[Work order]
The entries that follow include a run beginning at the line with "[Used to create tuples with 15" and ending at the line with "[Used to create tuples with 4"; restate that run word for word and leave the rest out.

(Stored items)
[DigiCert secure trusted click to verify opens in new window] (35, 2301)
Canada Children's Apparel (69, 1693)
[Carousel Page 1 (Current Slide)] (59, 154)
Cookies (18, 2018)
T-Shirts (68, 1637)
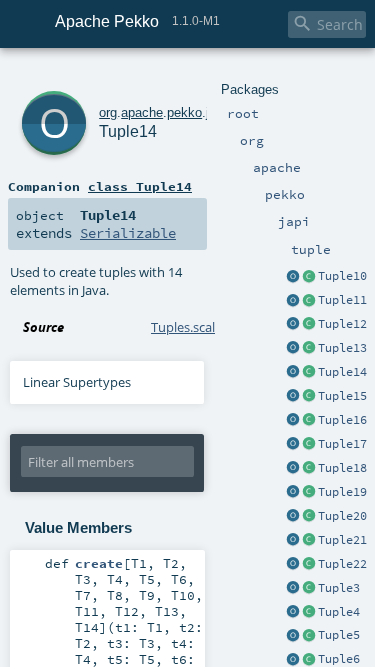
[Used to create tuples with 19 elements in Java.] (293, 493)
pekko (184, 112)
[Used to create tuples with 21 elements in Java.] (293, 541)
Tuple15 (342, 396)
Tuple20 (342, 516)
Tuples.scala (186, 327)
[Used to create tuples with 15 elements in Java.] (293, 397)
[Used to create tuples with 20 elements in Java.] (293, 517)
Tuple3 (339, 588)
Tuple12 (342, 324)
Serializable (128, 233)
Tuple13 (342, 348)
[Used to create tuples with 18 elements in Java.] (293, 469)
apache (142, 112)
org (108, 112)
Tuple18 (342, 468)
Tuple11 (342, 300)
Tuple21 (342, 540)
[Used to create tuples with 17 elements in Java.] (293, 445)
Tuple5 (339, 635)
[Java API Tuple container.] (309, 277)
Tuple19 (342, 492)
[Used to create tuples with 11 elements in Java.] (293, 301)
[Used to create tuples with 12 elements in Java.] (293, 325)
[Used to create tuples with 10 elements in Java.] (293, 277)
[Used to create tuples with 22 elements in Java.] (293, 565)
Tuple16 (342, 420)
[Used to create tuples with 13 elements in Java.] (293, 349)
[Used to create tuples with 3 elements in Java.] (293, 589)
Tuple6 (339, 659)
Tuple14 (342, 372)
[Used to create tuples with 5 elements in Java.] (293, 636)
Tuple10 (342, 276)
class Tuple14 (140, 186)
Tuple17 (342, 444)
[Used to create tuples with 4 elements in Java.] (293, 613)
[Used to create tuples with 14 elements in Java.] (293, 373)
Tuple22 (342, 564)
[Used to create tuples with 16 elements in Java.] (293, 421)
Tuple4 (339, 612)
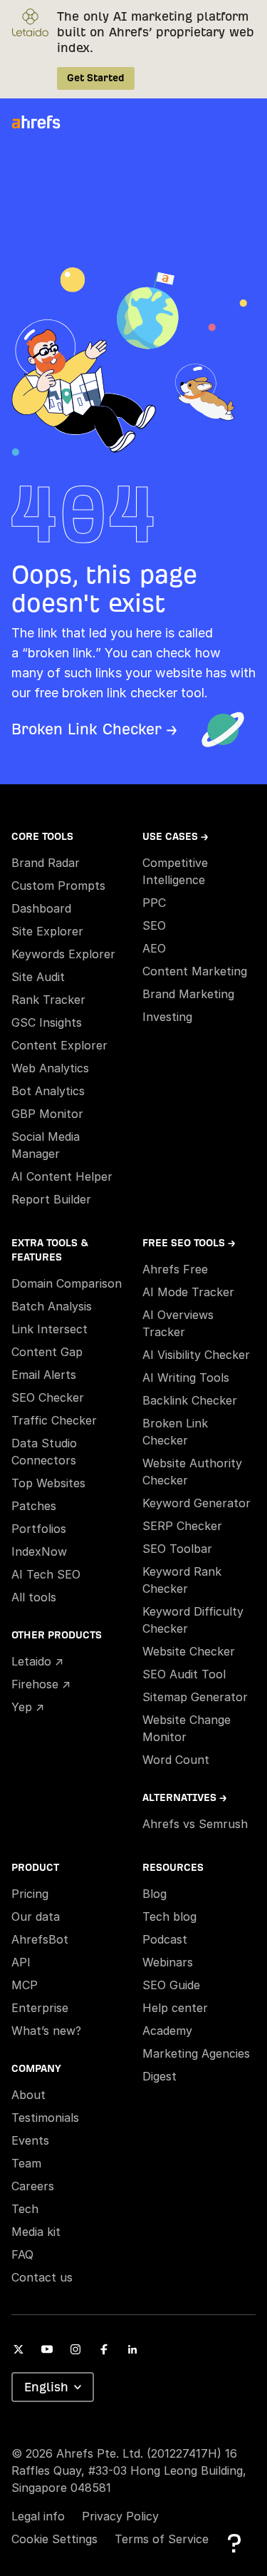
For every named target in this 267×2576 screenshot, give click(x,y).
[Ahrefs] (44, 123)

[Response]
[Used to create tuples with 15 elements in Java.] (293, 397)
[Used to create tuples with 20 elements in Java.] (293, 517)
Tuple3 (339, 588)
Tuple12 (342, 324)
Serializable (128, 233)
Tuple13 (342, 348)
[Used to create tuples with 18 elements in Java.] (293, 469)
apache (142, 112)
org (108, 112)
Tuple18 (342, 468)
Tuple11 (342, 300)
Tuple21 (342, 540)
[Used to create tuples with 17 elements in Java.] (293, 445)
Tuple5 (339, 635)
[Java API Tuple container.] (309, 277)
Tuple19 (342, 492)
[Used to create tuples with 11 elements in Java.] (293, 301)
[Used to create tuples with 12 elements in Java.] (293, 325)
[Used to create tuples with 10 elements in Java.] (293, 277)
[Used to create tuples with 22 elements in Java.] (293, 565)
Tuple16 (342, 420)
[Used to create tuples with 13 elements in Java.] (293, 349)
[Used to create tuples with 3 elements in Java.] (293, 589)
Tuple6 (339, 659)
Tuple14 (342, 372)
[Used to create tuples with 5 elements in Java.] (293, 636)
Tuple10 (342, 276)
class Tuple14 (140, 186)
Tuple17 (342, 444)
[Used to create tuples with 4 elements in Java.] (293, 613)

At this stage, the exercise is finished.